* _TRY IT_:
Down to the last line of the listing, starting at the one with "Viewport: 1500px width, 843px height.", retype each line exactly. Do not copy the pictures.
•••
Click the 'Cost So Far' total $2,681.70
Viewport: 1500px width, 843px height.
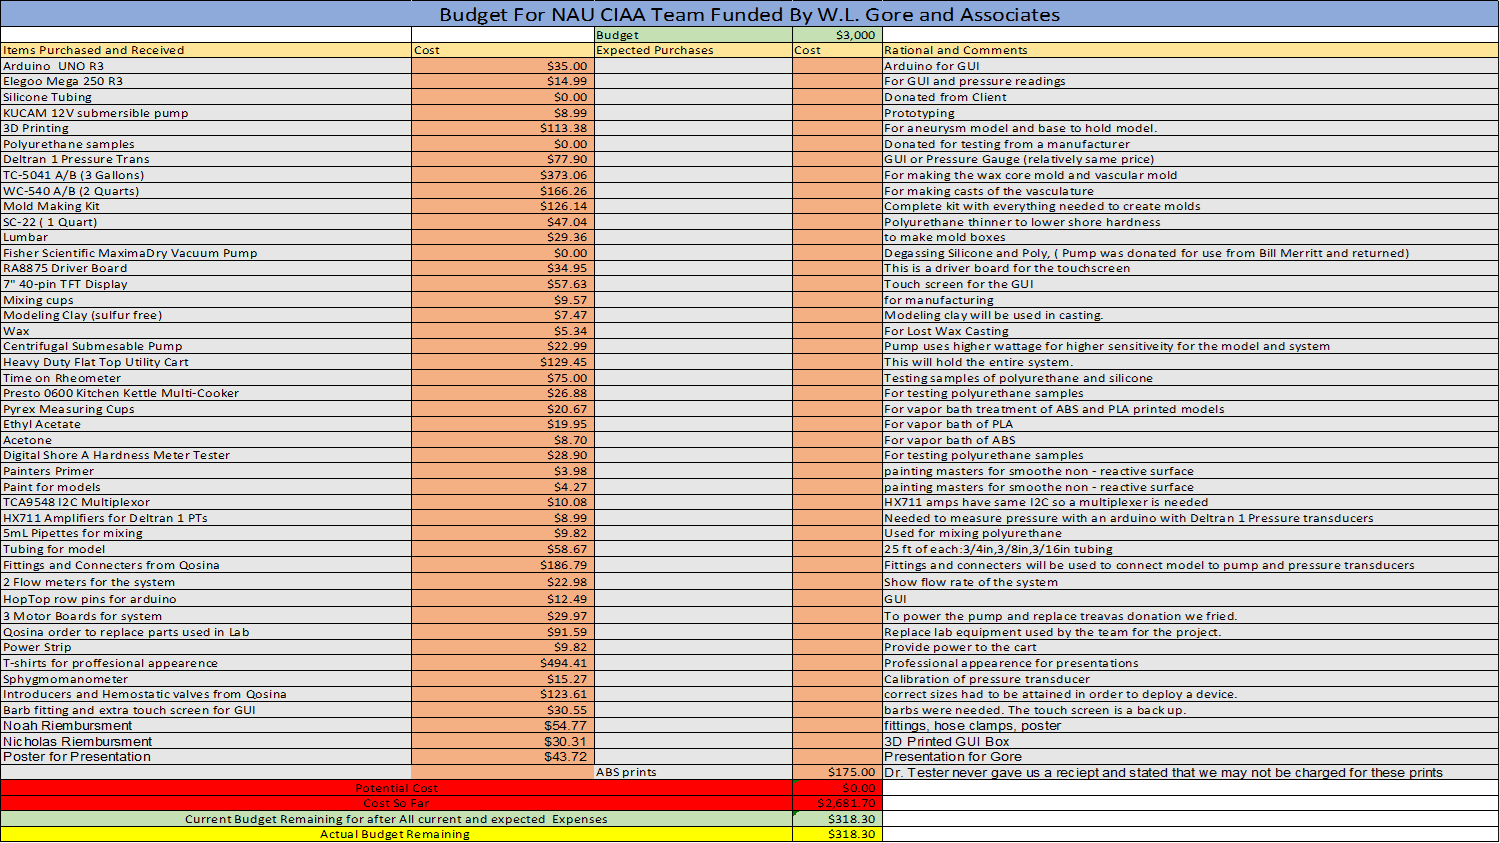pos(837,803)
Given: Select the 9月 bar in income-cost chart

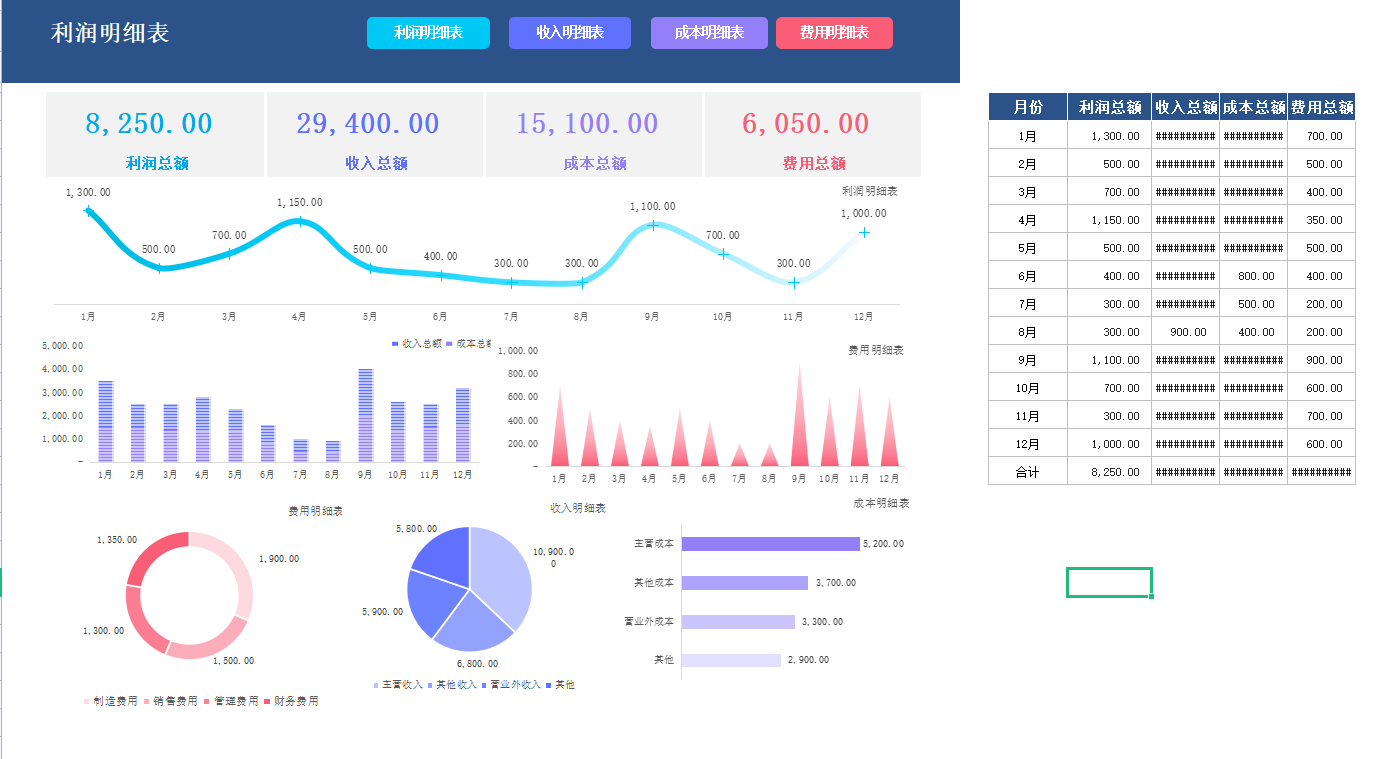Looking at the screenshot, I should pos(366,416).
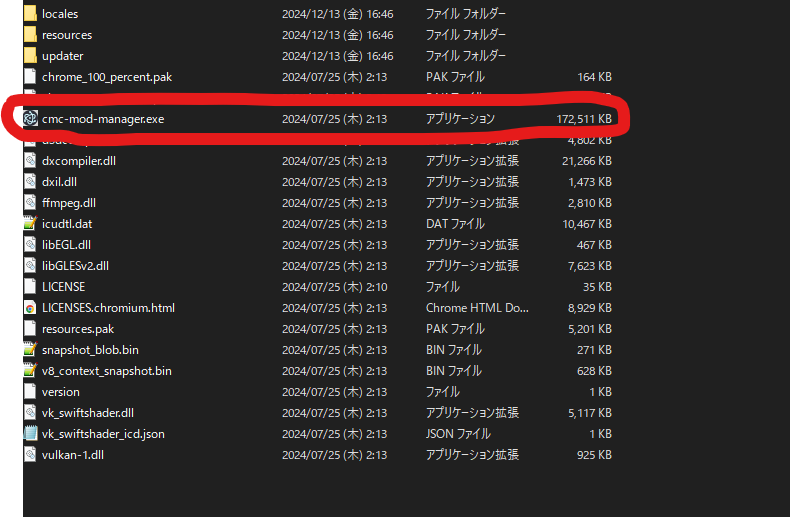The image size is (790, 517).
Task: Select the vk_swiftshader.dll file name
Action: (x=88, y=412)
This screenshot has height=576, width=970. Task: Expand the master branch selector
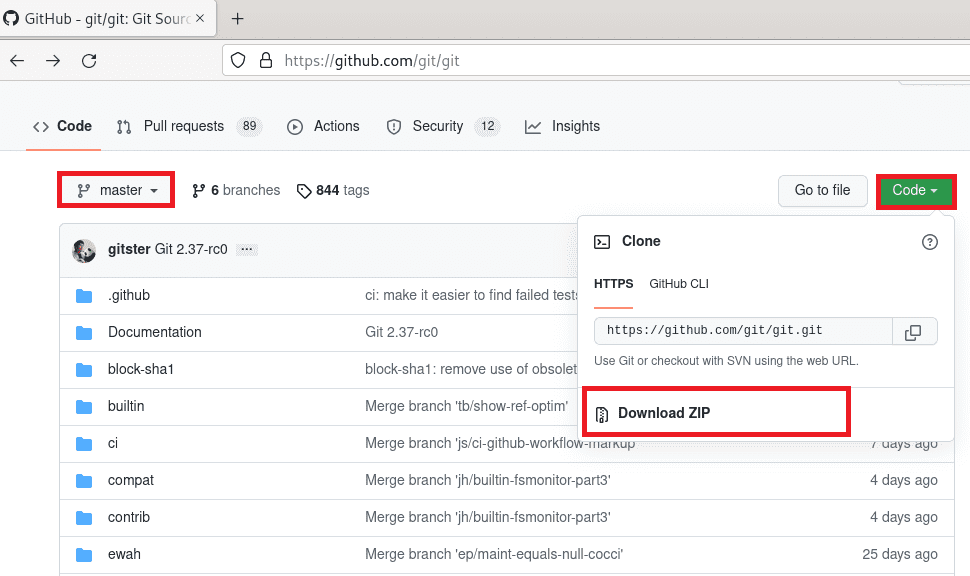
•••
* _RESULT OF THE EXERCISE_:
Viewport: 1500px width, 843px height.
pos(837,803)
Given: Select the 9月 bar in income-cost chart

Looking at the screenshot, I should pos(366,416).
The image size is (790, 517).
Task: Select the vk_swiftshader.dll file name
Action: (x=88, y=412)
This screenshot has height=576, width=970. Task: Expand the master branch selector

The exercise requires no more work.